▸ 任务要求
下方关于URI的文章中,“标准给出的一些URI实例”一节列有若干示例URI。写出这些示例用到的全部scheme名称。

++++ 文章节选

URI
关于URI的标准,见RFC 3986 URI Generic Syntax January 2005
定义
A Uniform Resource Identifier (URI) is a compact sequence of characters that identifies an abstract or physical resource
A URI is a sequence of characters from a very limited set: the letters of the basic Latin alphabet, digits, and a few special characters.
格式
a URI reference representation:
[scheme:][//[userinfo@]host][/]path[?query][#fragment]
The following is an example URI and its component parts (from wiki):
hierarchical part
┌───────────────────┴─────────────────────┐
authority path
┌───────────────┴───────────────┐┌───┴────┐
abc://username:password@example.com:123/path/data?key=value&key2=value2#fragid1
└┬┘ └───────┬───────┘ └────┬────┘ └┬┘ └─────────┬─────────┘ └──┬──┘
scheme user information host port query fragment
urn:example:mammal:monotreme:echidna
└┬┘ └──────────────┬───────────────┘
scheme path
标准给出的一些URI实例
The following example URIs illustrate several URI schemes and
variations in their common syntax components:
ftp://ftp.is.co.za/rfc/rfc1808.txt
http://www.ietf.org/rfc/rfc2396.txt
ldap://[2001:db8::7]/c=GB?objectClass?one
mailto:John.Doe@example.com
news:comp.infosystems.www.servers.unix
tel:+1-816-555-1212
telnet://192.0.2.16:80/
urn:oasis:names:specification:docbook:dtd:xml:4.1.2
URL是URI的子集
The term "Uniform Resource Locator" (URL) refers to the subset of URIs that, in addition to identifying a resource, provide a means of locating the resource by describing its primary access mechanism (e.g., its network "location").
URL通过提供资源“位置”的方式去唯一定位资源,如ftp://ftp.is.co.za/rfc/rfc1808.txt
, http://www.ietf.org/rfc/rfc2396.txt
百分号编码
当URI需要包含一些标准之外的字符(如中文字符)、或者需要使用/ #
这些保留字符的时候,需要对这些字符进行编码,用标准内的字符进行替代表示
百分号编码(英语:Percent-encoding),又称:URL编码(URL encoding)是特定上下文的统一资源定位符 (URL)的编码机制,实际上也适用于统一资源标志符(URI)的编码
将一个数据字节拆分成2部分,高4位和低4位,分别使用一个16进制数对应,然后前置%
即可
pct-encoded = "%" HEXDIG HEXDIG
http 1.1
see rfc7230
参考 https://duoani.github.io/HTTP-RFCs.zh-cn/RFC7230.html(注意里面的中文翻译有些地方也不太准确)
HTTP relies upon the Uniform Resource Identifier (URI) standard [RFC3986] to indicate the target resource (Section 5.1) and relationships between resources.

++++++++
++++ 所给资料

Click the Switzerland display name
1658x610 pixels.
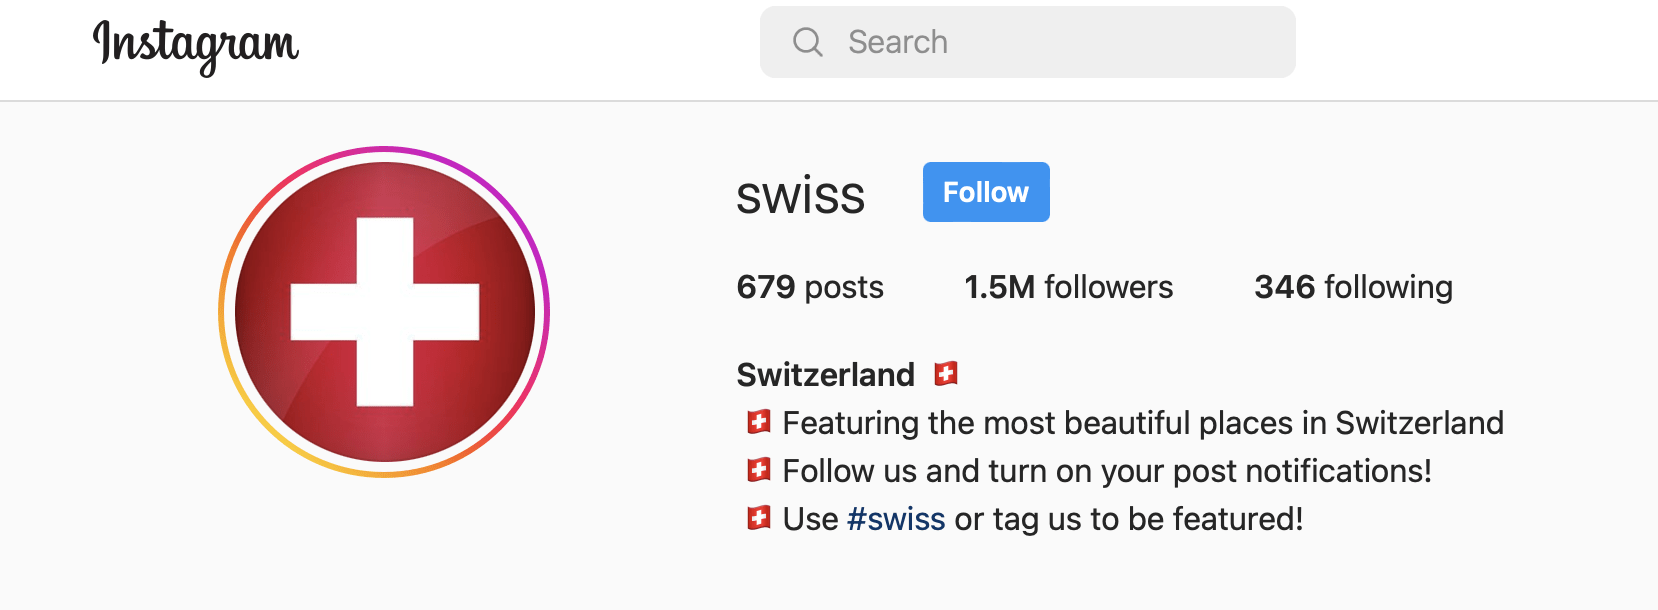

++++++++
++++ 所给资料

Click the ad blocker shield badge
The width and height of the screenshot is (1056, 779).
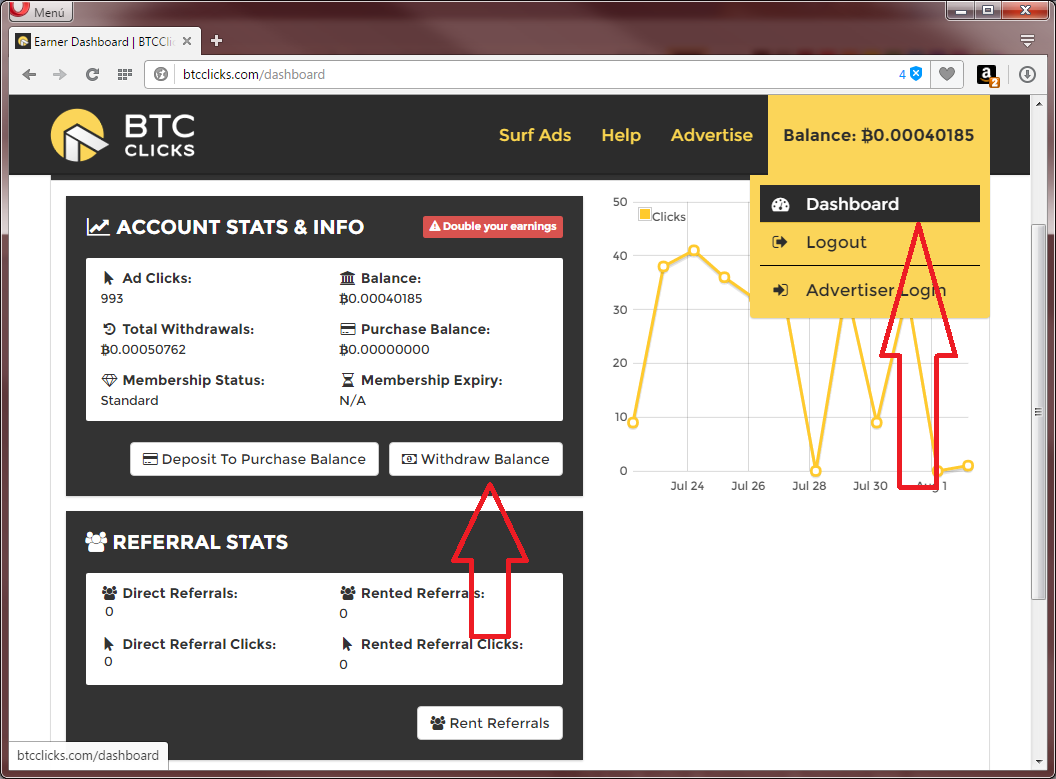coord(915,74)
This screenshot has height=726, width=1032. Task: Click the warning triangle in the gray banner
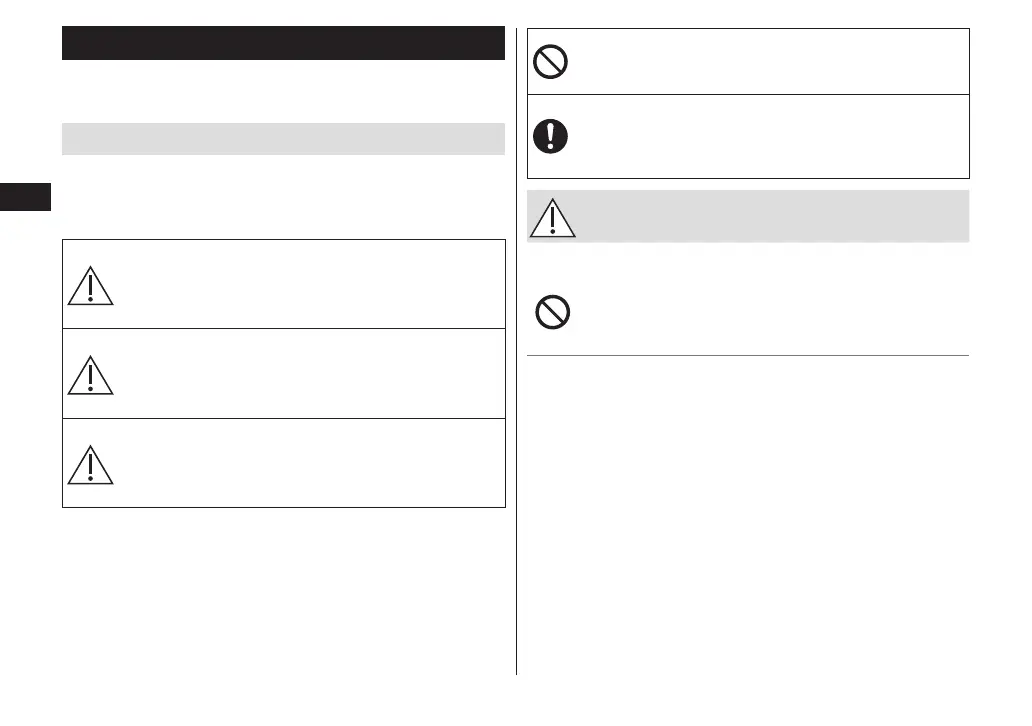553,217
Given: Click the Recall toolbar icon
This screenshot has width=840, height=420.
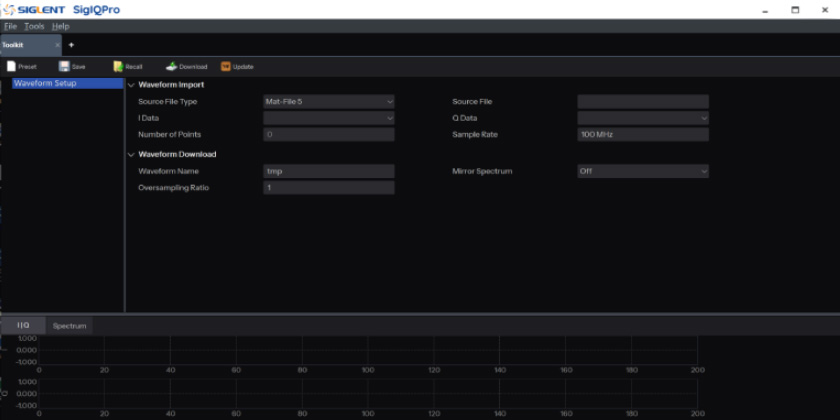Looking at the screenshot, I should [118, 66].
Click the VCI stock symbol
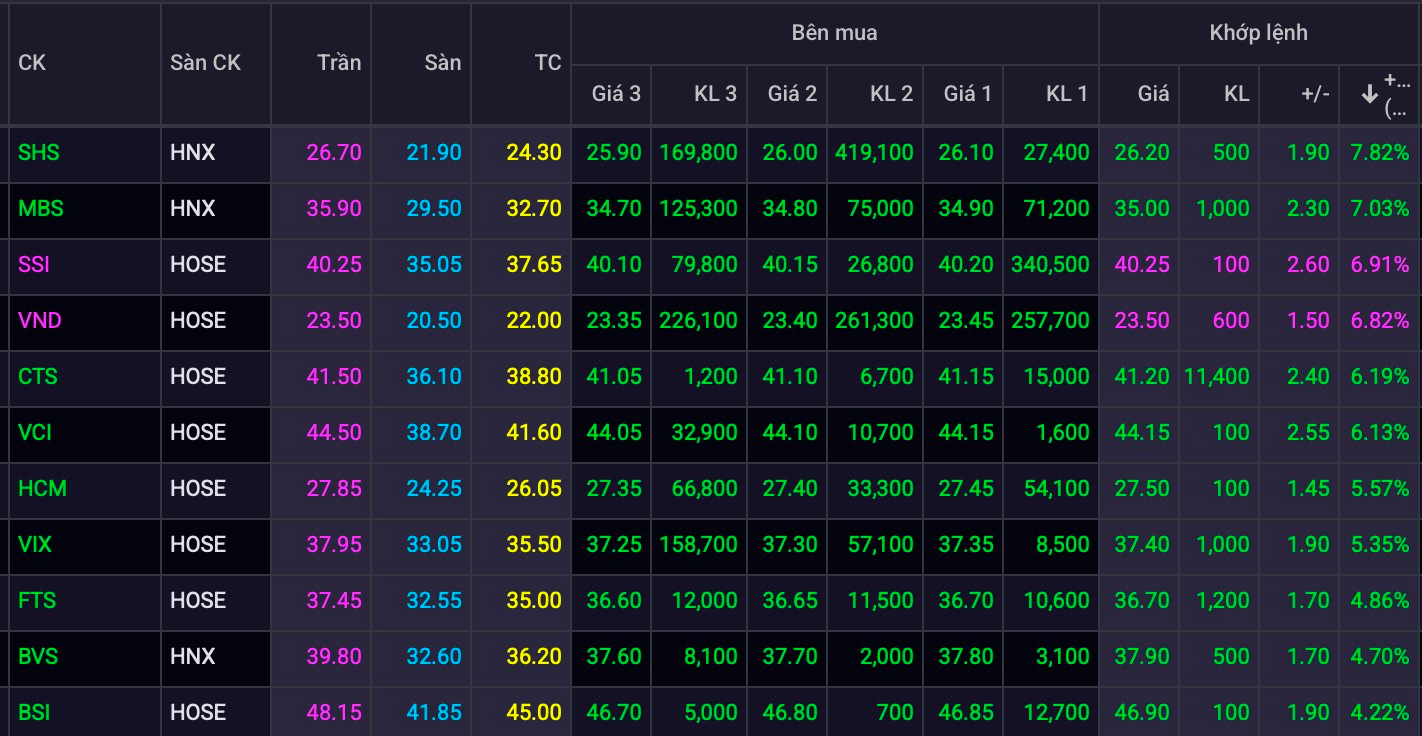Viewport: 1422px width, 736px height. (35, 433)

++++++++

▸ 练习解答
ftp、http、ldap、mailto、news、tel、telnet、urn